_Extract_
-----

Architecting Service Broker applications (part 3)

 

This is the final installment (I promise) of my Architecting SQL Service Broker (SSB) applications series.  If you haven’t read the first two parts: http://blogs.msdn.com/rogerwolterblog/archive/2006/09/08/Roger.aspx

http://blogs.msdn.com/rogerwolterblog/archive/2006/09/15/Roger_Wolter.aspx

, I would recommend reading them before tackling this one.  In this post I will cover some of the infrastructure aspects of a Service Broker solution. 

 

One of the design points of Service Broker is that the application should know as little as possible about how it is to be deployed.  For example, the level of security can be determined and changed by a DBA without making changes to the application code.  For this reason, it’s possible to talk about SSB infrastructure issues in isolation from application design issues for the most part. 

 

Because this is an architecture discussion, I won’t cover the commands for setting up the infrastructure but I will point out the infrastructure issues you should consider when deploying a Service Broker application.  Please refer to SQL Server books online or one of the Service Broker books for the detailed information to do the configuration and deployment.

 

Security Issues

 

Any application that sends messages on a network connection must have a security infrastructure.  Service Broker has multiple layers of security with options at each layer so you can tune the SSB security to what you need for your network and your data. 

 

One security option is Dialog Security.  When a secure dialog is established, Asymmetric (public and private) keys are used to authenticate the dialog connection, SQL Server permissions are verified, a session key is established for the dialog, and all messages are signed and encrypted.  This ensures that the messages will be delivered unaltered and unread.  Dialog security is established between the two endpoints of a dialog so if messages are forwarded through intermediate brokers, they won’t be decrypted.  This is both more secure and more efficient than SSL encryption on the wire.  Dialog security should be used if message must be sent over unsecured networks.

If you feel the message traffic for a particular dialog is so sensitive that it should be encrypted over any network, you should let the ENCRYPTION parameter in the BEGIN DIALOG command default to ON.  If the data can be sent unencrypted over some networks, you should set the ENCRYPTION parameter to OFF.  Setting this to OFF doesn’t mean that the data won’t be encrypted.  It means that if the DBA sets up dialog security it will be encrypted but otherwise it will not be.  If the ENCRYPTION parameter is set to ON (the default) then no messages will be sent outside the local instance unless dialog security is configured.

-----

_Task data_
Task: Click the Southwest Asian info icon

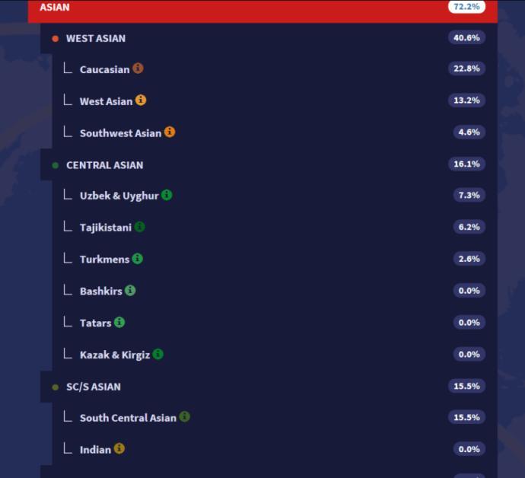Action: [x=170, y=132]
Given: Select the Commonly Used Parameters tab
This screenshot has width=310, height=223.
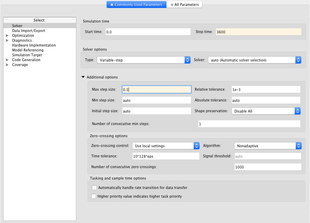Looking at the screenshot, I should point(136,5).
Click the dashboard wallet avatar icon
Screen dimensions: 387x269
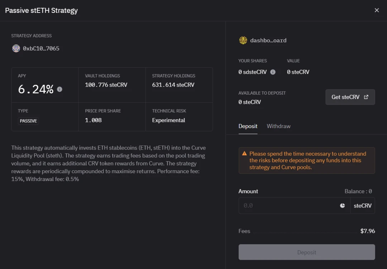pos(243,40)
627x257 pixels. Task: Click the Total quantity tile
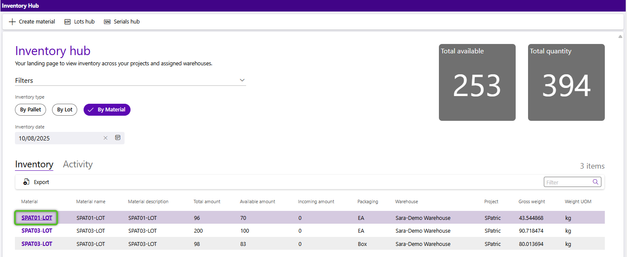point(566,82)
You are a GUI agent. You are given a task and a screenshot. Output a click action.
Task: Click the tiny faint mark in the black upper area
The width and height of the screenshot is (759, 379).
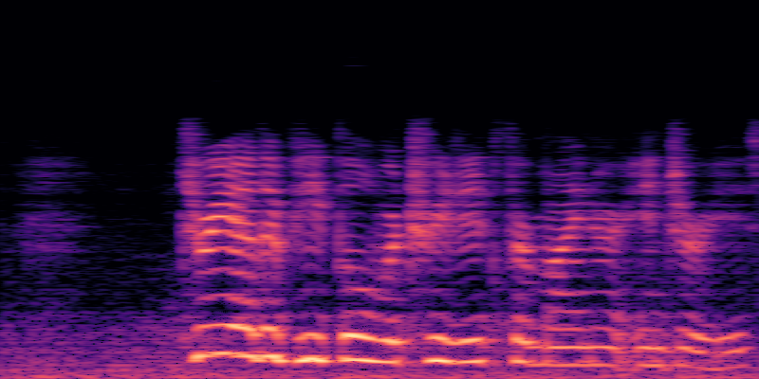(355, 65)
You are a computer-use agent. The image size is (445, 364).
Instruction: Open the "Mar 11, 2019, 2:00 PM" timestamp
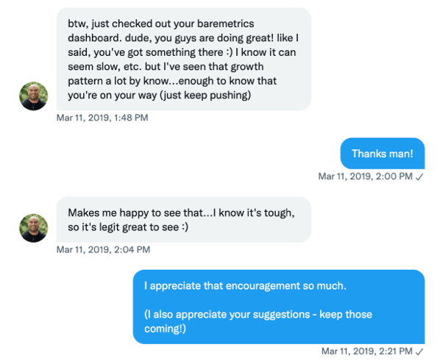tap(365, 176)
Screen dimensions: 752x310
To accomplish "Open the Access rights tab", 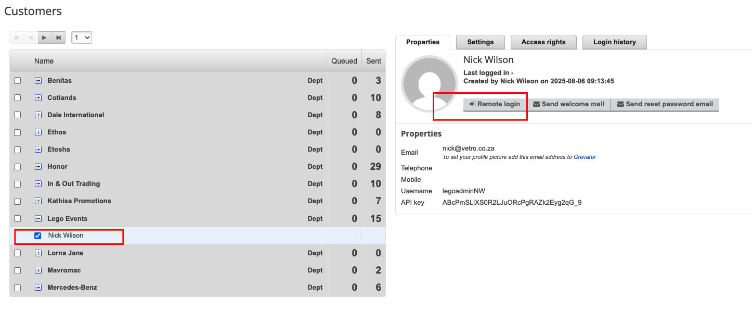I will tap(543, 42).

-----

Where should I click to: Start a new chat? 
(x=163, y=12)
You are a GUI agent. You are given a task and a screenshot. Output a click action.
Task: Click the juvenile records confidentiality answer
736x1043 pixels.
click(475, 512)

-----

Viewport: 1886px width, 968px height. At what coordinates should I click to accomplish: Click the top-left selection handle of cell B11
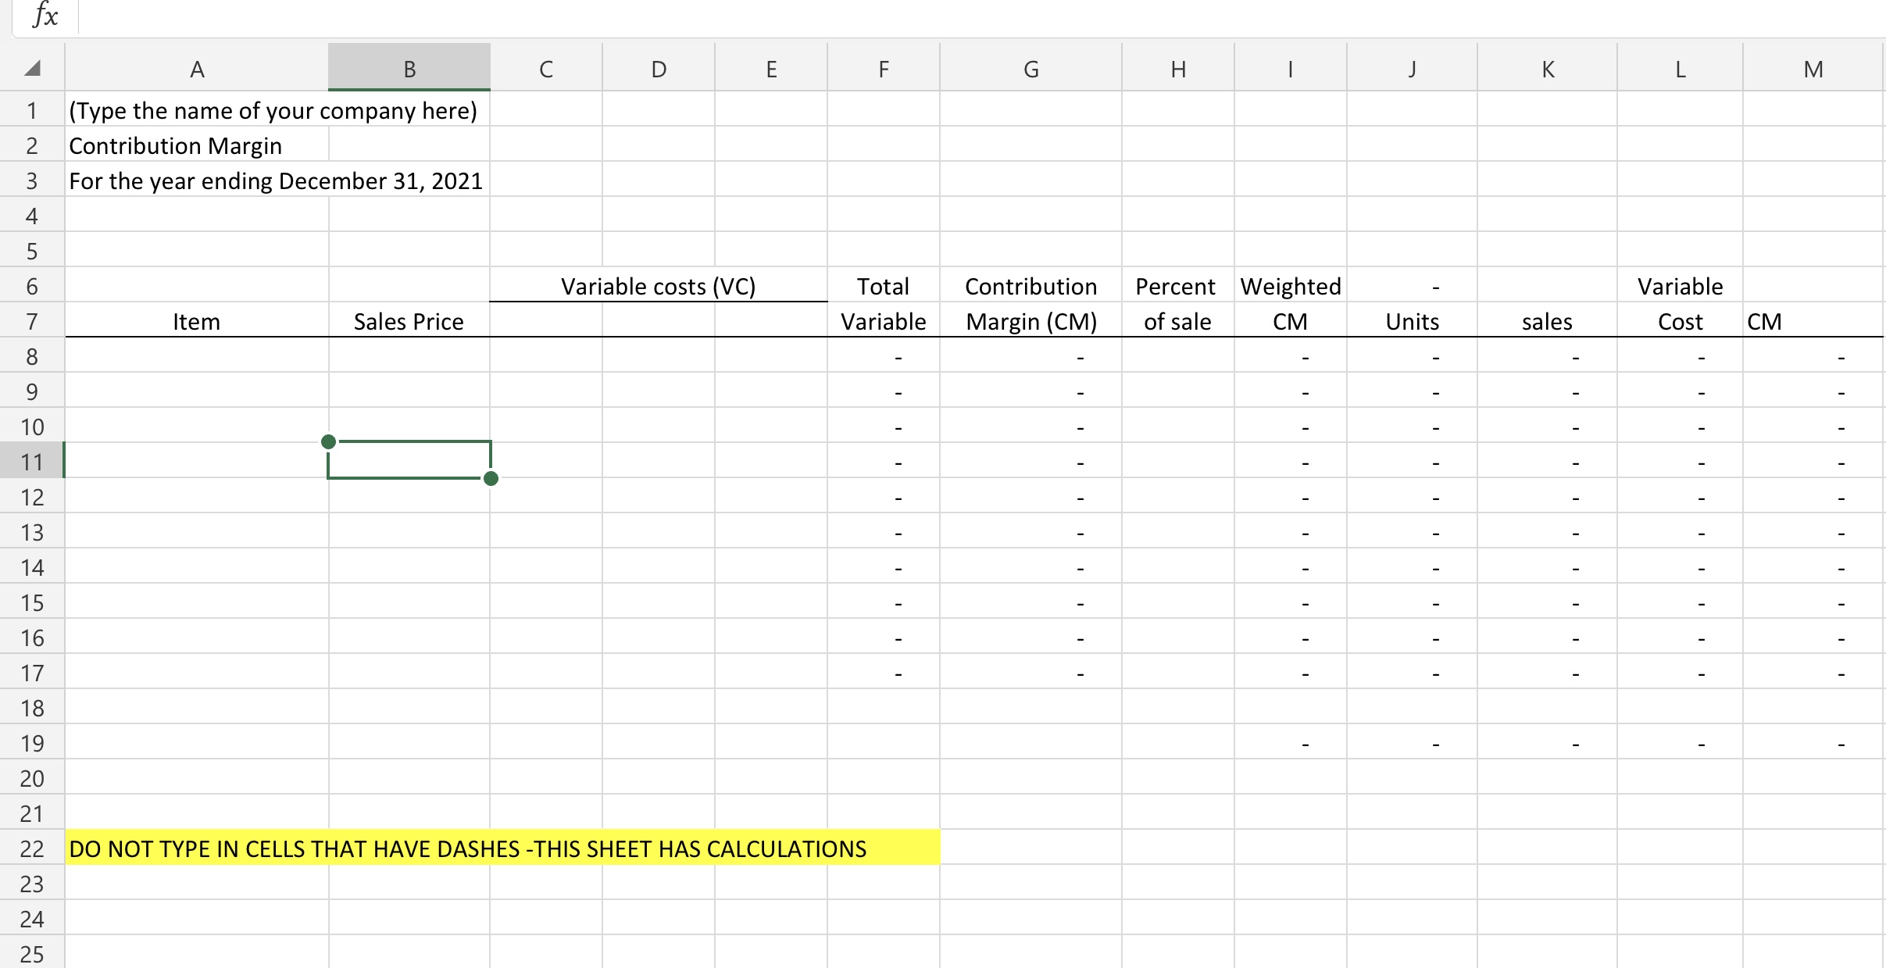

-----

_Exercise task A_
In the Service Broker post, what is the default setting of the ENCRYPTION parameter in the BEGIN DIALOG command?
_Exercise task B_
Retype the records from the line with "Task: Click the Southwest Asian info icon" up to and including the line with "pos(243,40)", omitting the pictures.
The Service Broker post and the records are unrelated to each other.

_Exercise result A_
The default setting is ON.

_Exercise result B_
Task: Click the Southwest Asian info icon

Action: [x=170, y=132]
Given: Select the Commonly Used Parameters tab
This screenshot has width=310, height=223.
Looking at the screenshot, I should point(136,5).
Click the dashboard wallet avatar icon
Screen dimensions: 387x269
pos(243,40)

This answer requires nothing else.